SONY: Sony Pictures Entertainment isn’t pushing anything new at Cannes this year. Not even Men In Black III, which Will Smith is currently promoting on a tour of 8 countries in 10 days, with a big event planned for each like Monday night’s premiere for 10,000 people at the O2 Centre. Not even Amazing Spider-Man, which will enjoy a similar push next month. “That’s much more bang for our buck/euro,” an SPE exec explains. However, SPE’s home entertainment division has put together a Cannes event to celebrate the 50th anniversary of Lawrence Of Arabia.

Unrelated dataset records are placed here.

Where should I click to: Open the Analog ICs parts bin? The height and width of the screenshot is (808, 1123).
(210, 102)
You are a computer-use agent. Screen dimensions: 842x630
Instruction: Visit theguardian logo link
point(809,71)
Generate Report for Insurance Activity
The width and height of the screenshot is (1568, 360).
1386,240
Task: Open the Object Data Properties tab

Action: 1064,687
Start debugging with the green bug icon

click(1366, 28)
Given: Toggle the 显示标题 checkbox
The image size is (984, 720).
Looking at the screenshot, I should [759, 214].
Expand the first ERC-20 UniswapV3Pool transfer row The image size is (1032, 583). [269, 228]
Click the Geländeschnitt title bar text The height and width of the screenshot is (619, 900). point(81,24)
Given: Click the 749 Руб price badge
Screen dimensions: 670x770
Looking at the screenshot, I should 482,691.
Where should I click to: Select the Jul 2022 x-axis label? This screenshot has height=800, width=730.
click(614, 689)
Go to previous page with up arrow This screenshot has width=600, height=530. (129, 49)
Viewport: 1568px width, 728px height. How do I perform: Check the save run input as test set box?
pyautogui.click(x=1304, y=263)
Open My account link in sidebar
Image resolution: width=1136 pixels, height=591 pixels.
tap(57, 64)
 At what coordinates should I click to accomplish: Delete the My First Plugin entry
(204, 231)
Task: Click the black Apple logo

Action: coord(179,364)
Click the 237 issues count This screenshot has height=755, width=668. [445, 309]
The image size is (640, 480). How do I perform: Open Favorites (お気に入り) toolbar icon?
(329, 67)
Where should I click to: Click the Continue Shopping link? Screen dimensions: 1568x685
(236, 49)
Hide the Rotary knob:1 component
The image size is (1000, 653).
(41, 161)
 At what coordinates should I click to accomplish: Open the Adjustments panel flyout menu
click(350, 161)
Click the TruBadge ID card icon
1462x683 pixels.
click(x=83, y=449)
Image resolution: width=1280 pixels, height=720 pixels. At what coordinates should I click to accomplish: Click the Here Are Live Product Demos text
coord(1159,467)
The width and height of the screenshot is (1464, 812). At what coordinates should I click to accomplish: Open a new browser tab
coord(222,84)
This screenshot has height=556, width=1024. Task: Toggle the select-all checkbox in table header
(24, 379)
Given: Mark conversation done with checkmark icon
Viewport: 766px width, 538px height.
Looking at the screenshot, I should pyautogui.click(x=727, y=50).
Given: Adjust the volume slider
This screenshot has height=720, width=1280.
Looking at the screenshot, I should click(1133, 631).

UNIVERSAL: Wes Anderson’s Moonrise Kingdom competition premiere coincides with the 10th anniversary of Focus Features in what will be the only Universal-related film to have a high-profile presence at the Palais. (Not counting a re-mastered version of Jaws screening in Cannes Classics). I’m told the decision not to push upcoming Universal pics like Battleship and Snow White And The Huntsman came down to timing. “I really think our global promotional and talent travel plan was best served by going earlier,” a top exec says. Instead, Uni premiered Snow White in London Monday night 3 weeks before its release after a huge junket this past weekend. And Battleship has been playing overseas for a month before its U.S. release.
WARNER BROS: “None of our films are ready for a debut in Cannes, including The Dark Knight Rises,” an exec explains. “We have a very big campaign planned. It’s also very early in the rollout. Cannes works best if you’re opening your movie right after or if you are launching a very long lead critical campaign.” Warner Bros typically doesn’t do much promotion at Cannes, so it won’t be trotting out Steven Soderbergh’s Magic Mike or its Tom Cruise-starrer Rock Of Ages from New Line. A concert with Cruise as Stacee Jaxx or a Magic Mike-themed pole-dancing party on a yacht would have been perfectly ‘Cannoise’, as they say. Even the French media strongly believed TDKR would receive promotion from Cannes. Nope.
LIONSGATE: Lionsgate/Summit will be pushing titles at the market, primarily Dirty Dancing, Catching Fire, and Red 2. “Apart from selling films, we’re not taking anything to Cannes this year to promote. No reason other than nothing we have coming up is a ‘fit’ for Cannes in terms of timing.”